The following code generates a plot that shows how the number of iterations in MWEM (non-private) affects the similarity between the original dataframe and the generated one:

In [None]:
# KL divergence is a measure that can be used to measure the distance between
# two probability distributions
def KLdiv(P, Q):
    return (P * np.log(P / Q)).values.sum()

iterations = range(1, 150, 20)

errors_per_iteration = [KLdiv(D, MWEM_nonDP(D, Qs, iteration)) for iteration in iterations]

plt.xlabel("epsilon")
plt.ylabel("Error Absoluto")
plt.plot(iterations, errors_per_iteration)

- Describe the results showed in the figure
- In a few sentences, provide an intuition for such behavior

The following shows the same information as above but now for the DP version of MWEM:


In [None]:
epsilon = 20.0

iterations = range(1, 150, 20)

errors_per_iteration_DP = [KLdiv(D, MWEM_DP(D, Qs, iteration, epsilon)) for iteration in iterations]

plt.xlabel("epsilon")
plt.ylabel("Error Absoluto")
plt.plot(iterations, errors_per_iteration_DP)

- Compare the two figures.

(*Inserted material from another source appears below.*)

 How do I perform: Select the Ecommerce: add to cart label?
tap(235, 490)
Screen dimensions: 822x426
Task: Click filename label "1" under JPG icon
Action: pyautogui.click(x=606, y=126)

What does it change?
- Why do you think we did not obtain the same behavior as before?
- (Without modifying the code) what should you change in order to "recover" the behavior of the previous figure?

## Question 9 (4 points)

Finally, write the necessary code (similar to the code blocks above 🙄) to plot how the DP MWEM reacts to different privacy budgets for a fixed number of iterations (20):

In [None]:
epsilons =  [0.5, 0.8, 1, 2, 4, 8, 16, 32, 64]

iterations = 20

## complete here

- Based on the figure, what do you think is a "good" privacy budget **per iteration** for our dataframe? Explain your reasoning.
- Is your "good" budget-per-iteration similar to the one used in Q7? Is it smaller or bigger? Justify or argue against the budget used in Q7.